From the Guidelines
Patients with amyloid angiopathy do not require routine prophylaxis, but anticoagulation and antiplatelet therapy should be avoided or used with caution due to the increased risk of intracerebral hemorrhage. When considering prophylaxis for patients with amyloid angiopathy, it is essential to weigh the risks and benefits, particularly in those with conditions like atrial fibrillation, where anticoagulation may be necessary 1.
Key Considerations
- The balance of net benefit from long-term oral anticoagulation might be more favorable in those with deep ICH or without neuroimaging evidence of cerebral amyloid angiopathy 1.
- Clinicians should aim to estimate the risk of recurrent ICH and the risk of ischemic stroke in ICH survivors with AF 1.
- Blood pressure control is crucial, with a target of <130/80 mmHg recommended to reduce hemorrhage risk.
Management Approach
- Management should focus on controlling modifiable risk factors like hypertension, avoiding head trauma, and regular neurological monitoring.
- There are currently no FDA-approved medications specifically for preventing CAA progression, though clinical trials are investigating potential therapies targeting amyloid deposition.
- The optimal timing of anticoagulation after ICH is not known, but should be delayed beyond the acute phase (approximately 48 h) and probably for at least approximately 4 weeks 1.
From the Research
Patient Management
The management of patients with cerebral amyloid angiopathy (CAA) is complex and requires careful consideration of the risks and benefits of anticoagulation therapy.
- Patients with CAA and atrial fibrillation (AF) are at increased risk of both ischemic and hemorrhagic stroke 2.
- The use of anticoagulation therapy in these patients should be individualized, taking into account the patient's risk of ischemic stroke, as well as their risk of hemorrhagic stroke 3.
- The presence of cortical microbleeds (CMBs), cortical superficial siderosis (cSS), or convexal subarachnoid hemorrhage (cSAH) may indicate a higher risk of hemorrhagic stroke and should be considered when making decisions about anticoagulation therapy 2.
Risk Assessment
The risk of ischemic stroke in patients with AF can be quantified using the CHA2DS2-VASc score, while the risk of hemorrhagic stroke can be assessed using imaging biomarkers such as CMBs, cSS, and cSAH 2, 4.
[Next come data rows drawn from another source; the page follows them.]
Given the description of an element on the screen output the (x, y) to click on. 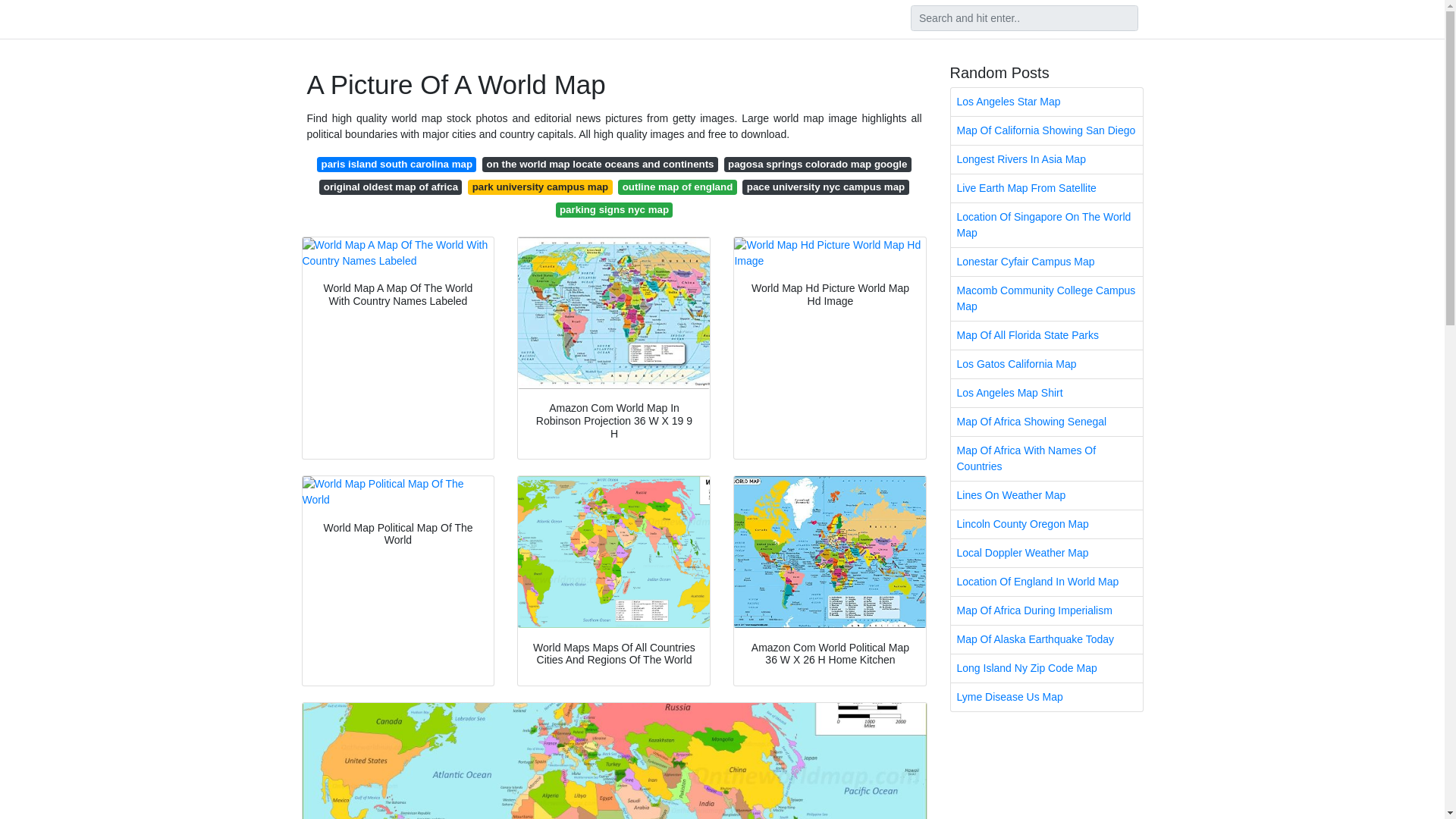
Lonestar Cyfair Campus Map (1046, 262)
Los Gatos California Map (1046, 364)
Location Of Singapore On The World Map (1046, 225)
Macomb Community College Campus Map (1046, 298)
pagosa springs colorado map google (817, 164)
Los Angeles Star Map (1046, 101)
Map Of All Florida State Parks (1046, 335)
pace university nyc campus map (825, 186)
parking signs nyc map (614, 209)
on the world map locate oceans and continents (599, 164)
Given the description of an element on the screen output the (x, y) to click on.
- Patients with CAA and a history of lobar intracerebral hemorrhage (ICH) are at increased risk of recurrent hemorrhagic stroke, with an annual recurrence rate of 8.9% 2.
- The presence of CMBs is associated with a dose-dependent risk of ICH, which rises with the use of oral anticoagulants (OACs) 2.
Treatment Strategies
The treatment of patients with CAA should be tailored to their individual risk profile and may involve the use of anticoagulation therapy, antiplatelet therapy, or other interventions such as left atrial appendage closure 5.
- In patients with CAA and AF, antithrombotic therapy should be avoided in those with predominant ICH, cSS, or cSAH features, while those with ≥2 CMBs require in-depth risk-benefit analysis using a multidisciplinary approach 2.
- Emerging avenues for potential future interventions in CAA include the development of therapies aimed at reducing the risk of hemorrhagic stroke, as well as the use of immunosuppressive treatment for cerebral amyloid angiopathy-related inflammation 5.